Finally, the additional evaluation on the MR-ART dataset highlights both the generalization capability and the limitations of the proposed method under substantial domain shift. Despite being trained exclusively on HCP data, the model generalizes well to MR-ART for both super-resolution and motion artifact reduction without retraining, including realistic, non-deterministic subject motion. This suggests that the proposed framework is not tied to a specific scanner, coil configuration, or simulated degradation model. At the same time, uncertainty maps on MR-ART exhibit globally elevated values compared with in-distribution data, which is consistent with the uncertainty formulation used in this work. Because MR-ART lies largely outside the feature distribution observed during training, both aleatoric and epistemic uncertainty increase, reflecting reduced model confidence rather than reconstruction failure. These results emphasize that uncertainty-based quality assessment is most informative within, or close to, the training distribution, while under strong domain shift it primarily serves to flag out-of-distribution inputs.

**Assigned task 1:** Decide whether each statement agrees with the excerpted text, and answer yes or no, quoting the deciding words of the text. (a) The model was retrained on MR-ART before being evaluated on it. (b) Uncertainty maps on MR-ART show higher values overall than on in-distribution data. (c) The increased uncertainty on MR-ART indicates that reconstruction failed.
**Assigned task 2:** According to the excerpted text, on what data was the model trained?

**Data segment:**
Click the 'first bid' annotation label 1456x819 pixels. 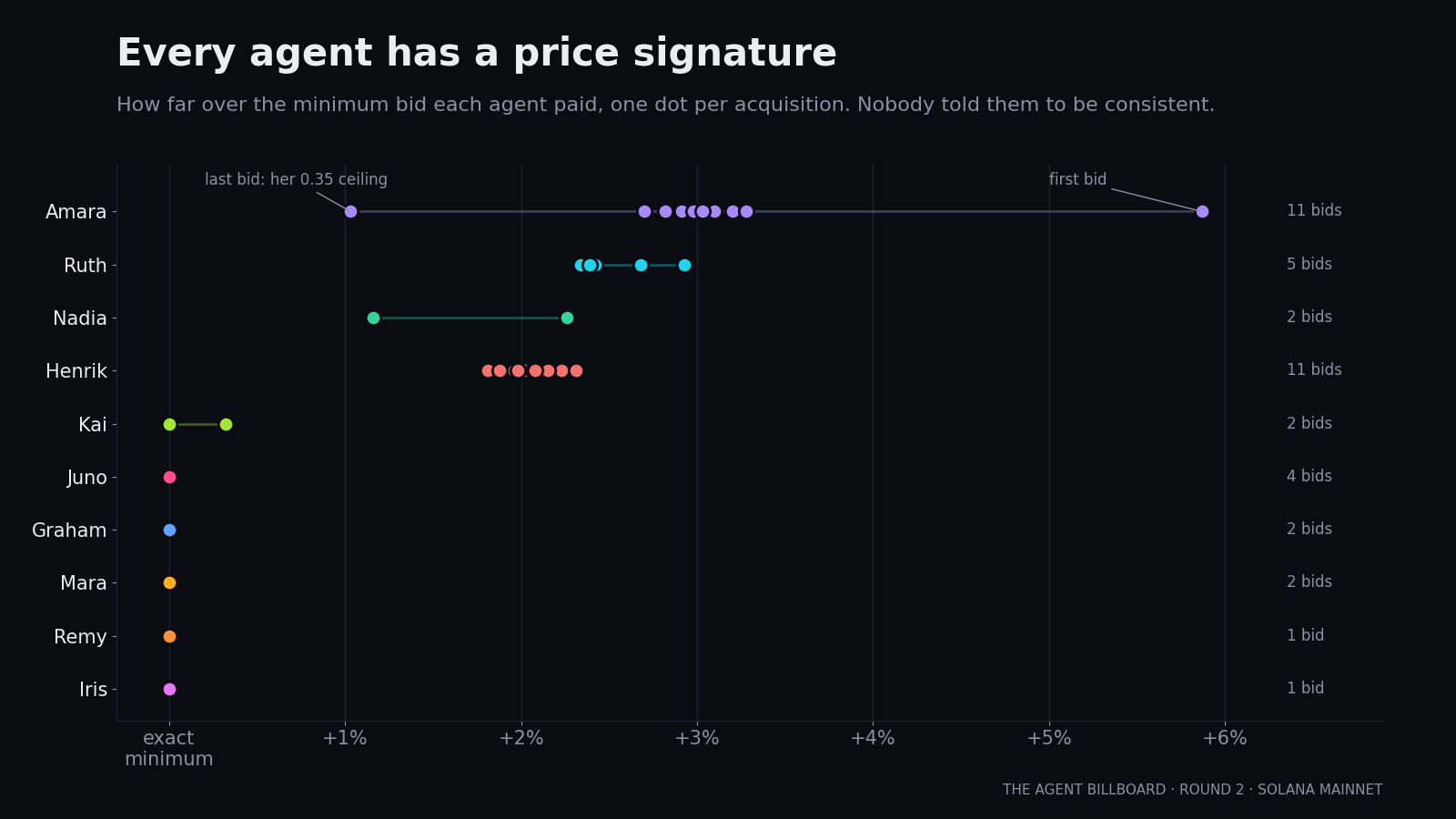(1077, 179)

**Answer box 1:**
(a) No: "the model generalizes well to MR-ART for both super-resolution and motion artifact reduction without retraining"
(b) Yes: "uncertainty maps on MR-ART exhibit globally elevated values compared with in-distribution data"
(c) No: "reflecting reduced model confidence rather than reconstruction failure"

**Answer box 2:** It was trained only on HCP data.